When looking for dates, some of our clients tend to really focus on the timelines they have in mind for these milestones in their own lives, and are only interested in pursuing matches whose personal forecasts align with theirs.  While I can see how that might make sense initially, it can actually work against you in the end.  You can lose a lot of time looking for a man or woman who wants to share the same schedule you do; personal schedules can actually shift quite a bit as people get into relationships, learn what is important to their significant other, and realize what it might be like to be engaged, married, or even a parent with this particular person in their lives.  We can be deeply affected – and motivated – by the hopes and desires of the people we love.  We can change.
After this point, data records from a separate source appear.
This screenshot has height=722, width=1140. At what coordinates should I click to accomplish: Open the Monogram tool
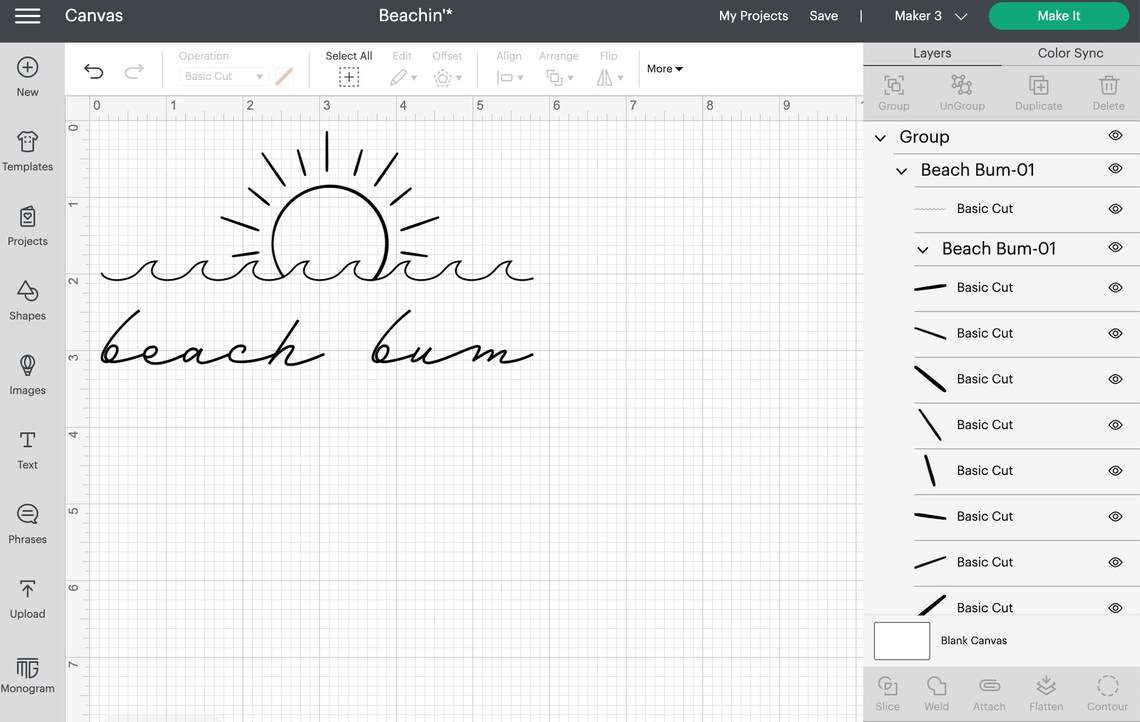(x=27, y=674)
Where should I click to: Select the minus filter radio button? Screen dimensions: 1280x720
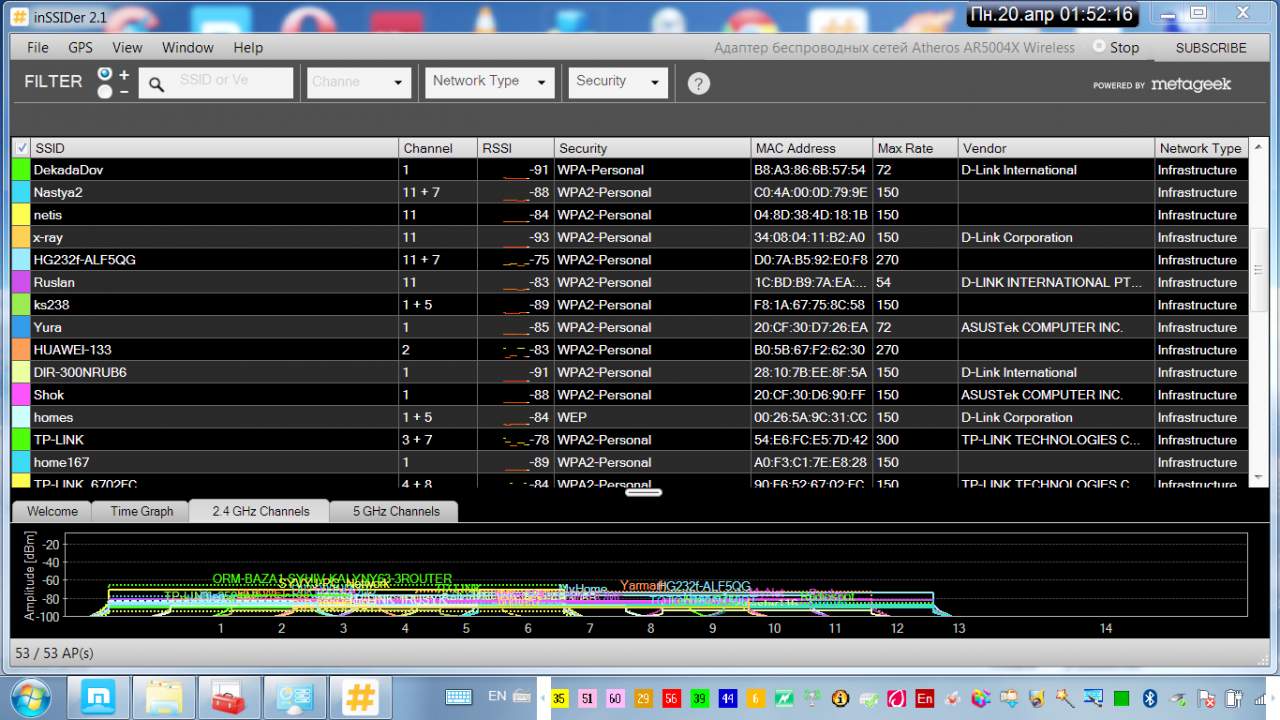pos(105,92)
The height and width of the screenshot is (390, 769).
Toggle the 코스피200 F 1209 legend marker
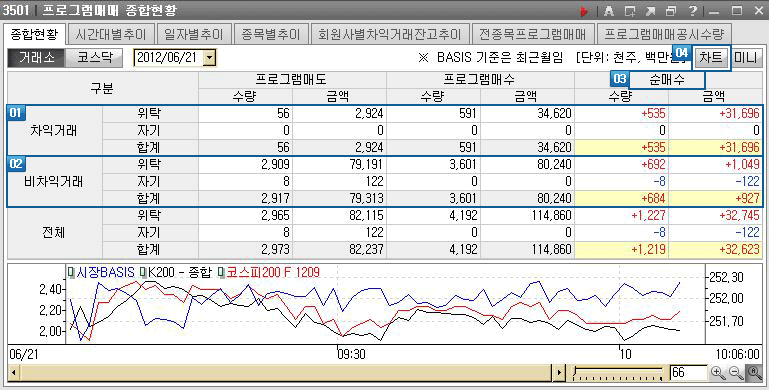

The lives we plan for ourselves as single people are the lives that make the most sense to us given the information we have at hand, but when the guy or girl of our dreams gets replaced by the man or woman who shares our vision for the future, sometimes our plans change radically.  Just this week, I met with a 31-year-old woman who said she wasn’t sure about having children.  But as we talked more, it became clear that really, what she didn’t want to do was make plans for her future that she thought should be made with someone else.  After all, whose kids would she be having?  Where and how would they be raised?  And what would they look like?  As a single woman, she could only have half of the answers, and so she was waiting until she had more information before making a decision; her Mr. Right can come in lots of different forms, so when she meets a man with whom she has incredible chemistry and the right kind of connection, the two of them can work out the answers together.

But what if you really do want a very specific kind of future?  And you really are only looking for a man or woman who shares certain values and goals?  How do you find out if a stranger is on the same page… or at least reading from the same chapter?  How do you ask those questions without seeming crazy, presumptive, or rude?
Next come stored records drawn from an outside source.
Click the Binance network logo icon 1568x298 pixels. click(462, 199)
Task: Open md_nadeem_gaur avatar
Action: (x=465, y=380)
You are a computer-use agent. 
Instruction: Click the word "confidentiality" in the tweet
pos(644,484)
Believe it or not, one of the worst things you can do in this situation is be direct.  Asking someone a very specific question like “Do you want to be engaged in the next year?” or “Do you see yourself having kids with me before you’re 40?” can be a really excellent way to kill an otherwise budding romance.  Amy recommends that people try to suss out someone else’s views on big picture issues in the first 4-6 dates; you definitely want to make sure there’s a shared sense of chemistry before you start talking about bigger issues, but you also want to make sure you have common goals before you make a big investment, so get clarity after you establish a connection but before you discuss exclusivity.  After all, why take yourself off the market if the potential isn’t there for this relationship to make a significant run?

It turns out the best way to find out if the man or woman you’re dating shares your goals and values is by giving examples and sharing stories.  So if you’re checking for long term compatibility, here are some easy steps to draw him or her out in conversation, and get a real feel for how they think about relationships, and what they might want their next great one to look like.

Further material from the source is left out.